Obsidian: GPU Kernel Programming in Haskell
Graphics Processing Units (GPUs) are evolving into powerful general purpose computing platforms. At first, GPU performance was driven by the requirements of 3D graphics computer games. To fit this workload, a GPU is a many-core processor suitable for the data-parallel programming paradigm. Today, GPUs come with hundreds of processing elements and a theoretical single precision floating point performance in the teraflop range.
Because of the computing power of modern GPUs, programmers are increasingly inter- ested in making use of them for non-graphics applications. This desire has given rise to the research field that studies General Purpose Computations on GPUs (GPGPU). The manufacturers of GPUs are also acknowledging this trend and are tailoring their GPUs to meet both the desires of those playing games and the GPGPU community.
CUDA is NVIDIA’s tool-set for GPGPU programming on their GPUs. CUDA is a big improvement for the GPGPU programmer compared to what was available before. In the early days, the GPGPU programmer was forced to express the algorithm being im- plemented as a computer graphics computation. CUDA provides a C compiler and a set of libraries for general purpose programming on the GPU, freeing the programmer from graphics APIs. In CUDA, the programmer decomposes the problem into a set of kernels. A kernel is an isolated data-parallel program executed by a number of threads on the GPU. CUDA has some problems. For example, CUDA is a very low level interface to the GPU capabilities and there is also the issue that CUDA kernels are not easily composable.

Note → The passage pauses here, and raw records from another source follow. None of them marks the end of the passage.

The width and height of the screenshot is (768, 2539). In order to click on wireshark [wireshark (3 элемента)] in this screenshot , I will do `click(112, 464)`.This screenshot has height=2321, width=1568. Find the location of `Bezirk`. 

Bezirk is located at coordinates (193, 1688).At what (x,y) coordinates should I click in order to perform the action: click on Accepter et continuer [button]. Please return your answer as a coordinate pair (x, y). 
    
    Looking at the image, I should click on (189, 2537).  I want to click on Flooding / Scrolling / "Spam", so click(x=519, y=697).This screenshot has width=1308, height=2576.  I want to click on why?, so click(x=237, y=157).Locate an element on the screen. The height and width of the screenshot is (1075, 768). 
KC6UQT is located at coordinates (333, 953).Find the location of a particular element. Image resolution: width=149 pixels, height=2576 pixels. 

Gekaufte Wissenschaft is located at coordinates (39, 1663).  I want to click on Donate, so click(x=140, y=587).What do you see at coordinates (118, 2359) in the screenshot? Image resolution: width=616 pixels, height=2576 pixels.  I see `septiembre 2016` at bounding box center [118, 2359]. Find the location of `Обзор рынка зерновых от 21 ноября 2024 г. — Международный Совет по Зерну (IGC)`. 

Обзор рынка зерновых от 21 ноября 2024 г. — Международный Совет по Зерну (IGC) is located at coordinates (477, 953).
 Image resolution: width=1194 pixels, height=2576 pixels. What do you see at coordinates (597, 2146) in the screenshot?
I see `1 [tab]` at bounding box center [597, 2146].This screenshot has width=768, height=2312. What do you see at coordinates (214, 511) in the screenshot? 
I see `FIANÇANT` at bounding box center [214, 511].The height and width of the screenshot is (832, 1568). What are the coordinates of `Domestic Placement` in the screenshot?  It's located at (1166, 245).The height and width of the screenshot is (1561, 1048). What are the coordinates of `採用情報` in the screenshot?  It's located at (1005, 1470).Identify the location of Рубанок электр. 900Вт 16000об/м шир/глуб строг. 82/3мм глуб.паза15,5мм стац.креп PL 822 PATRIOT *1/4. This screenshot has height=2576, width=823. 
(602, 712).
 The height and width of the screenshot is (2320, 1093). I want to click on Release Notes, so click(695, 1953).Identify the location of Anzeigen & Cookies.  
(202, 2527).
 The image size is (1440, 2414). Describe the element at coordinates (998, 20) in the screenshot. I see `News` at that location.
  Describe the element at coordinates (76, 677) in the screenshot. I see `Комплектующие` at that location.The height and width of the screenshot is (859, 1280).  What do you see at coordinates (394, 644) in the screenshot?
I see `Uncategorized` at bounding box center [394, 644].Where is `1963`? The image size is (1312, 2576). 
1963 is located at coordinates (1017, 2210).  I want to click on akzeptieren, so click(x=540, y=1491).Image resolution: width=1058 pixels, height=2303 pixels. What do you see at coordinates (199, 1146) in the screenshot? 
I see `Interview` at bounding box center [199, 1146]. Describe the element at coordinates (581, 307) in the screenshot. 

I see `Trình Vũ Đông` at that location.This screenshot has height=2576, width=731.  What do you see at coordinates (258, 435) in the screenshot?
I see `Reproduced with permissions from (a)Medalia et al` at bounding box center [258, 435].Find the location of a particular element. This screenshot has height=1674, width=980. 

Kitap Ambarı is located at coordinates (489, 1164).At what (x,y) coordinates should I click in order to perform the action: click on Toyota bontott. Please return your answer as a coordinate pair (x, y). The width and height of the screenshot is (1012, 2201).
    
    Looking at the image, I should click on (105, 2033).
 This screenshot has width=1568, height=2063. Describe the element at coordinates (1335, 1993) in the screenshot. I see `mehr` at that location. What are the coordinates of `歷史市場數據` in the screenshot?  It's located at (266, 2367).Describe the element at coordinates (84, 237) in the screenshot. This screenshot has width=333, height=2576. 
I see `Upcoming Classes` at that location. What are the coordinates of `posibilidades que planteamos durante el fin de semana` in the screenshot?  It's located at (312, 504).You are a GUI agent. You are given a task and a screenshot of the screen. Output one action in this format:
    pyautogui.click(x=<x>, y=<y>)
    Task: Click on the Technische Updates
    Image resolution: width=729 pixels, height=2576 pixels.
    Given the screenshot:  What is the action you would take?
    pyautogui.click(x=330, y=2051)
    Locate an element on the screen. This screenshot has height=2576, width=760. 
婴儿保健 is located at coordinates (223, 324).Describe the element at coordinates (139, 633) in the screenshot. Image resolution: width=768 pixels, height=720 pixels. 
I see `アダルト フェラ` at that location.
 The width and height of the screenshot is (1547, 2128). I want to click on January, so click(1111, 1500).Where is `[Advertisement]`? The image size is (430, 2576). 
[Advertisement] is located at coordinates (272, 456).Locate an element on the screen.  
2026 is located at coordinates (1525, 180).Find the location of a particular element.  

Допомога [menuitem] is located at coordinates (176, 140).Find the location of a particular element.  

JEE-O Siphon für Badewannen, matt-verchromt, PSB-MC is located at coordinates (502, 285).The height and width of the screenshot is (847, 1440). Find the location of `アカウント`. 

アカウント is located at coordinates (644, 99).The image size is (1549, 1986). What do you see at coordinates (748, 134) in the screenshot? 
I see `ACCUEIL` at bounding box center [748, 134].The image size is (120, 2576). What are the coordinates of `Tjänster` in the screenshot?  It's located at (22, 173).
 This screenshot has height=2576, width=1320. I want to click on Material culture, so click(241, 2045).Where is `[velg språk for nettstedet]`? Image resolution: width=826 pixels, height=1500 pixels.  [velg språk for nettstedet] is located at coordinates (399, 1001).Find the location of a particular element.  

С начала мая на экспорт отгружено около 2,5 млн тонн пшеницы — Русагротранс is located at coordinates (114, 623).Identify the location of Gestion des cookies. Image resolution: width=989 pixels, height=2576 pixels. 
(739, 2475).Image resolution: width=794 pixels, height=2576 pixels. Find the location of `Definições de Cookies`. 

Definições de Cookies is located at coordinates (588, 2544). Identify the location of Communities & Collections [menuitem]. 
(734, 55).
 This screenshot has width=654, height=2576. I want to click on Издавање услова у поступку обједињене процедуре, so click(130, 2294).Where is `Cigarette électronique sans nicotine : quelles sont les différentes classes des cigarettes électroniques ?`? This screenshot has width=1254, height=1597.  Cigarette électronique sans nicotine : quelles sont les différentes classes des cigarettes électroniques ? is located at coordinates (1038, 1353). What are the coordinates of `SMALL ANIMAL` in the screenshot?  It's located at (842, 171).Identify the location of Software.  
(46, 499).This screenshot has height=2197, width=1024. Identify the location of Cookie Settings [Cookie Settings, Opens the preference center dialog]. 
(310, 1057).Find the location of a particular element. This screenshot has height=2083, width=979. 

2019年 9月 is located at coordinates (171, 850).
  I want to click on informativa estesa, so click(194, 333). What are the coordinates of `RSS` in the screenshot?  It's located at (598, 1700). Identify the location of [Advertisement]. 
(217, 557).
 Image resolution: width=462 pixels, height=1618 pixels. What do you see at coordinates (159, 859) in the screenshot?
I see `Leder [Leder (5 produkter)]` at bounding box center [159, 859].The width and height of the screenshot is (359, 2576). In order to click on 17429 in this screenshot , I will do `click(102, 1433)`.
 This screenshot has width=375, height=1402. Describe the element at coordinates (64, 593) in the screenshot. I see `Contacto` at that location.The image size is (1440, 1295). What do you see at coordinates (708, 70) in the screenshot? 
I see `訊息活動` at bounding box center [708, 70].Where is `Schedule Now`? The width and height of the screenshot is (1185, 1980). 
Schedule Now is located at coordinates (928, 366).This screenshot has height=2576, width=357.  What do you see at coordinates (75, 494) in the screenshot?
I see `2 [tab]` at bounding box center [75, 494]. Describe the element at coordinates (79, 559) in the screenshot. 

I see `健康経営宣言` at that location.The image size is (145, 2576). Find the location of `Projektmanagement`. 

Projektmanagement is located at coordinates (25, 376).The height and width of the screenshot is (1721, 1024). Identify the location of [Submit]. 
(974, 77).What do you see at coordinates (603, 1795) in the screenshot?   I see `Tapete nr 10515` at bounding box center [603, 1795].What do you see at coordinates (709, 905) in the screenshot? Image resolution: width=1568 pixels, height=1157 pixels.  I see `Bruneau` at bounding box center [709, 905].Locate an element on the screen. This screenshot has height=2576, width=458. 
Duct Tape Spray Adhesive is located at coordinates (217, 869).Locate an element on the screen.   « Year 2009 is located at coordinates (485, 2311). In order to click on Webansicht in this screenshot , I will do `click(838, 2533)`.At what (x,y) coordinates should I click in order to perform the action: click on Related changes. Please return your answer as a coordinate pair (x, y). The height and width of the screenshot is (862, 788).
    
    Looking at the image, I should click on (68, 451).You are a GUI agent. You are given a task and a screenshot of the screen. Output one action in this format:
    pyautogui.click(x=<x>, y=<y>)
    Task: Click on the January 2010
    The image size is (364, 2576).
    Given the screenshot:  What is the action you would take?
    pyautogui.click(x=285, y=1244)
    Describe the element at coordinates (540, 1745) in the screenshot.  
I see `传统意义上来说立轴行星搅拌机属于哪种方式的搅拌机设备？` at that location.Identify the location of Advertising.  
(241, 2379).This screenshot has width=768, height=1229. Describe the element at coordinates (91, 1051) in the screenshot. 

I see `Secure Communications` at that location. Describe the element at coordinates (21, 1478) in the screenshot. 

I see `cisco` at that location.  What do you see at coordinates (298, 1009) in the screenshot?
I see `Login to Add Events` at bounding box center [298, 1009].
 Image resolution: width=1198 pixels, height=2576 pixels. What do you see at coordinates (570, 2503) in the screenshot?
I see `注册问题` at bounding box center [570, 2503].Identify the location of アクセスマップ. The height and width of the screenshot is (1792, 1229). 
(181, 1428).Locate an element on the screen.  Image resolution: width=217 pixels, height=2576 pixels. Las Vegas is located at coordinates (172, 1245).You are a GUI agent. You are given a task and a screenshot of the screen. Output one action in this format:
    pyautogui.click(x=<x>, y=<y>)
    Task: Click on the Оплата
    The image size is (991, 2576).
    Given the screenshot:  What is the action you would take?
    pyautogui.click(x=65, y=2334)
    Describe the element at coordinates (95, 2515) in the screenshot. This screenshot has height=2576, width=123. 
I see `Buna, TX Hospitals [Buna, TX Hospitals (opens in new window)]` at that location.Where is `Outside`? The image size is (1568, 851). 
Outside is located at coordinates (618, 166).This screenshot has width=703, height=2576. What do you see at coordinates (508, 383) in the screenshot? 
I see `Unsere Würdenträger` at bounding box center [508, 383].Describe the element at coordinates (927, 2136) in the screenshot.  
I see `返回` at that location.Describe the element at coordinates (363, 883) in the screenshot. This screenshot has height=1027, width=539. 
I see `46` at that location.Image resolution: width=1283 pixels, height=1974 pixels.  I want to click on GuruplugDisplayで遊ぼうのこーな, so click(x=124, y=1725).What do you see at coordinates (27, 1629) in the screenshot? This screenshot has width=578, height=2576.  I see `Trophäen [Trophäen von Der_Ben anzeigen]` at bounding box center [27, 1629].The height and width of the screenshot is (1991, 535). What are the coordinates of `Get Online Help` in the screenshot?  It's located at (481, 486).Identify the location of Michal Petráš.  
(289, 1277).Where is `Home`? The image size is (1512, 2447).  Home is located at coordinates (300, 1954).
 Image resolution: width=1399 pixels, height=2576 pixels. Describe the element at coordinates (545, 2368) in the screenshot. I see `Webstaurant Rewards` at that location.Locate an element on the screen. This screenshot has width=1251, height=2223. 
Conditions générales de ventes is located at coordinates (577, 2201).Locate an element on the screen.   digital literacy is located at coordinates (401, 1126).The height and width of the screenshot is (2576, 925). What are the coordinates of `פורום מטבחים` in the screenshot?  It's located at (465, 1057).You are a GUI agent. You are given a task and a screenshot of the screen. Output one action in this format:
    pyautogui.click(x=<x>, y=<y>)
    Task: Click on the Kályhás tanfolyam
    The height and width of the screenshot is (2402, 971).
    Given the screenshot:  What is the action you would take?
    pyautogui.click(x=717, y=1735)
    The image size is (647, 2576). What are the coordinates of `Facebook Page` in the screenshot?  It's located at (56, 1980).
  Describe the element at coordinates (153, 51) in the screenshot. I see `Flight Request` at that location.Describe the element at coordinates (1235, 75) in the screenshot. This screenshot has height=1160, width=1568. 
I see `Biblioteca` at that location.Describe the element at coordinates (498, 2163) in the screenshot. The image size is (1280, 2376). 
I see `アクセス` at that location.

Obsidian is an embedded language for implementing kernels in the functional programming language Haskell. From higher level descriptions of algorithms based on combinators, CUDA code is generated. Using this approach, Obsidian kernels are more compositional and also relieve the programmer from inventing the typically complex index arithmetic expressions that are used to load and store data in data-parallel algorithms. The indexing arithmetic is hidden away from the programmer in the set of combinators provided as a library.
The performance obtained from the kernels generated using Obsidian is decent. It does not compare to optimized handwritten code but if the implementation effort is taken into consideration performance is good. Obsidian allows the programmer to think about the problem at hand, rather than being weighed down by the lower level details.
In this thesis, two different implementations of Obsidian are shown. The first of these implementations is based on monads and the second on arrows, two concepts familiar to functional programmers. A number of applications are presented, expressed using the arrow based version.